### EXERCISE INPUTS

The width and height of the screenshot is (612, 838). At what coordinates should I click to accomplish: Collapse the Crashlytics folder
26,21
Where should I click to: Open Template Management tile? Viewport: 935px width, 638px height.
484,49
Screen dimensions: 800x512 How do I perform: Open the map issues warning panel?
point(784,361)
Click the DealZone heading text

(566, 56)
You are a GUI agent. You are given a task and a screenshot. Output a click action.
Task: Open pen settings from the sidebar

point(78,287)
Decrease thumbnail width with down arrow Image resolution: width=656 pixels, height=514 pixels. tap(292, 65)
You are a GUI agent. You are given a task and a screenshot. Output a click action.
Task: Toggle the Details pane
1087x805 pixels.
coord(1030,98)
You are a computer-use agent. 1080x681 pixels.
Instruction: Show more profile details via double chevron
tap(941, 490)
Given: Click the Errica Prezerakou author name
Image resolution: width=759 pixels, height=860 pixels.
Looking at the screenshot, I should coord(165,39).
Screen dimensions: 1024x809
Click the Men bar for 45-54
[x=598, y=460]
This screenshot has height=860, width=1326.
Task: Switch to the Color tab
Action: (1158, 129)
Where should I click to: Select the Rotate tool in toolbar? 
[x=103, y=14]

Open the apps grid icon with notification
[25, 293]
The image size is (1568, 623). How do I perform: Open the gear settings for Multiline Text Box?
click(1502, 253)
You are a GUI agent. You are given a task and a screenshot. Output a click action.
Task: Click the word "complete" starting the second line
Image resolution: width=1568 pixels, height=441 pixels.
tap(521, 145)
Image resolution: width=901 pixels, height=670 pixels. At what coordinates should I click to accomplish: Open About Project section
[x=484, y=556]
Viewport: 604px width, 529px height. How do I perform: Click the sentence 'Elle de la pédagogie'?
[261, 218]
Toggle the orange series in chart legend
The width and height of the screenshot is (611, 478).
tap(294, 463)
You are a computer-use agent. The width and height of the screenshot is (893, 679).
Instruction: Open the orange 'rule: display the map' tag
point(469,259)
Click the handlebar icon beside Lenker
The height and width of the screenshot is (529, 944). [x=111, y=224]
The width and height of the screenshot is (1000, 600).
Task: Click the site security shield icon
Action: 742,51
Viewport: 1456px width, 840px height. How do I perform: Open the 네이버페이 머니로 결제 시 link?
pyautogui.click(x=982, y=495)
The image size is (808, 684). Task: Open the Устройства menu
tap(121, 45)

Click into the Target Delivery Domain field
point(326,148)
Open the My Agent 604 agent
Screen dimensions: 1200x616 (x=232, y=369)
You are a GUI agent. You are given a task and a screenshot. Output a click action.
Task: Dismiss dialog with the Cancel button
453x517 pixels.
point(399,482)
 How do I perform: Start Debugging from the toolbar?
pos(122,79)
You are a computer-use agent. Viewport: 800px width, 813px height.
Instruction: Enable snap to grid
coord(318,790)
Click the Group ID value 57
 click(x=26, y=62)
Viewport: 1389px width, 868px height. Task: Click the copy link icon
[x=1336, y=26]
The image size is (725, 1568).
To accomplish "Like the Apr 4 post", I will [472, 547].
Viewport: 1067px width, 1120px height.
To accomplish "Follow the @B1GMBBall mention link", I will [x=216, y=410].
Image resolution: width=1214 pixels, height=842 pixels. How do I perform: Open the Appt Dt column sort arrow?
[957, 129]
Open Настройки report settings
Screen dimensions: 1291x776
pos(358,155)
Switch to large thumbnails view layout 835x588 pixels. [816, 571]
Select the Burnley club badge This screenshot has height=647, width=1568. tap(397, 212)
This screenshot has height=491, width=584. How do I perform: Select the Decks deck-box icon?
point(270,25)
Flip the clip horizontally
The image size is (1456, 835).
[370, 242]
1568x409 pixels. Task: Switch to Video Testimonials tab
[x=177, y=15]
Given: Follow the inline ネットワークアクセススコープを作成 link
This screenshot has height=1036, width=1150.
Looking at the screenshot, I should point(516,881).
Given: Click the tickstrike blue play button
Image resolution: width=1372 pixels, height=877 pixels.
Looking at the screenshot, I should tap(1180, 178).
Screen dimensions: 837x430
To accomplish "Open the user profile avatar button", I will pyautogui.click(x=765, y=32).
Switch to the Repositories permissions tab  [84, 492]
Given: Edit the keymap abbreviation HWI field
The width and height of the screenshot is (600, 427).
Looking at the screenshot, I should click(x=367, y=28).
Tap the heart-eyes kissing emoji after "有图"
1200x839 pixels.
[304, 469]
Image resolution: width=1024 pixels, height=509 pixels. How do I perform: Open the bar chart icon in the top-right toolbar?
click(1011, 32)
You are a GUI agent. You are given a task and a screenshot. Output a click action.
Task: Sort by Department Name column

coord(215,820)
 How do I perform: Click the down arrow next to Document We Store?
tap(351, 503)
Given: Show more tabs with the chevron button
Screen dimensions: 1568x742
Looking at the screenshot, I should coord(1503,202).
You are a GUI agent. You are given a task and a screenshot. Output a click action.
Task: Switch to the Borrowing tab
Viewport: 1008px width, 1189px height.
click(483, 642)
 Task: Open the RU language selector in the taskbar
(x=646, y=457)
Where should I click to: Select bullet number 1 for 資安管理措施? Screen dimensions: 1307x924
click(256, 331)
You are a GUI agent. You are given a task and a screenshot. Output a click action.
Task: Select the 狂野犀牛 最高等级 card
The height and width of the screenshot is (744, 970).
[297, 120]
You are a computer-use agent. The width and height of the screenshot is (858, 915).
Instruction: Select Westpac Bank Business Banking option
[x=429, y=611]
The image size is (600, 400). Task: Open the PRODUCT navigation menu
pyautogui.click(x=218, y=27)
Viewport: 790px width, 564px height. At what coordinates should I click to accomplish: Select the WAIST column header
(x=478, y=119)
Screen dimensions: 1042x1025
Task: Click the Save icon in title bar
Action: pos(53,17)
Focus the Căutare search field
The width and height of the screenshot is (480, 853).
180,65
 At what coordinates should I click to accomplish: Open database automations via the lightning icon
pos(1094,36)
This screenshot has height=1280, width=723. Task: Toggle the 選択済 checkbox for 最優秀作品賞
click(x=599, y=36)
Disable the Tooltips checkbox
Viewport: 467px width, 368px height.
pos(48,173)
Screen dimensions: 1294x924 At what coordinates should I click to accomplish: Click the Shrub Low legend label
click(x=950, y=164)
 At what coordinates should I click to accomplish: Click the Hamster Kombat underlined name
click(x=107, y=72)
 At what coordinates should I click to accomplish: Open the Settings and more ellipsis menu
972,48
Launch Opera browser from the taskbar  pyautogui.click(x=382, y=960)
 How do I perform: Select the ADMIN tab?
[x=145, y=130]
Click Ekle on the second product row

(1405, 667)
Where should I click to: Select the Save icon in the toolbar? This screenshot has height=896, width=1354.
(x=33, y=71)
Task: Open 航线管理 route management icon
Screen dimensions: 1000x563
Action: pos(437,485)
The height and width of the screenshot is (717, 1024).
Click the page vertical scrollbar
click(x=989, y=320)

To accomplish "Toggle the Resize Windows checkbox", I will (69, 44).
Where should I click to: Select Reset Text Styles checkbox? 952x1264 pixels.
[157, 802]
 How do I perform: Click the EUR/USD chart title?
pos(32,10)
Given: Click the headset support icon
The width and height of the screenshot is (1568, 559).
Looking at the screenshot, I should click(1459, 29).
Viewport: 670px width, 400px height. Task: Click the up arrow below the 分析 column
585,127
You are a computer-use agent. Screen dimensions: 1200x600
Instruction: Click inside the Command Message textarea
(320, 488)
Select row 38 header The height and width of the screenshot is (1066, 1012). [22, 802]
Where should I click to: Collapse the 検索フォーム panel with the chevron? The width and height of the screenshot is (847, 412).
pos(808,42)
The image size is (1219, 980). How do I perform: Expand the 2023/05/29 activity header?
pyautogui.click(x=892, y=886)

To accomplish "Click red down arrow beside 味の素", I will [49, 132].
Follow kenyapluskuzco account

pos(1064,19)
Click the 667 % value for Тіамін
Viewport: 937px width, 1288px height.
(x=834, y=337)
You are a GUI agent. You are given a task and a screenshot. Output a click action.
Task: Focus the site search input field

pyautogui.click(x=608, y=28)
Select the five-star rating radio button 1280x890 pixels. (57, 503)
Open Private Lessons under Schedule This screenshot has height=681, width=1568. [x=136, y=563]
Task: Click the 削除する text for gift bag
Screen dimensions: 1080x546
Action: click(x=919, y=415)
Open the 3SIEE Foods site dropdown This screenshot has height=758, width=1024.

######

PROBLEM DETAILS
Scan the data for lines containing "button" and copy all of them.

FINISHED EXERCISE
Task: Dismiss dialog with the Cancel button
Given: Click the tickstrike blue play button
To accomplish "Open the user profile avatar button", I will pyautogui.click(x=765, y=32).
Given: Show more tabs with the chevron button
Select the five-star rating radio button 1280x890 pixels. (57, 503)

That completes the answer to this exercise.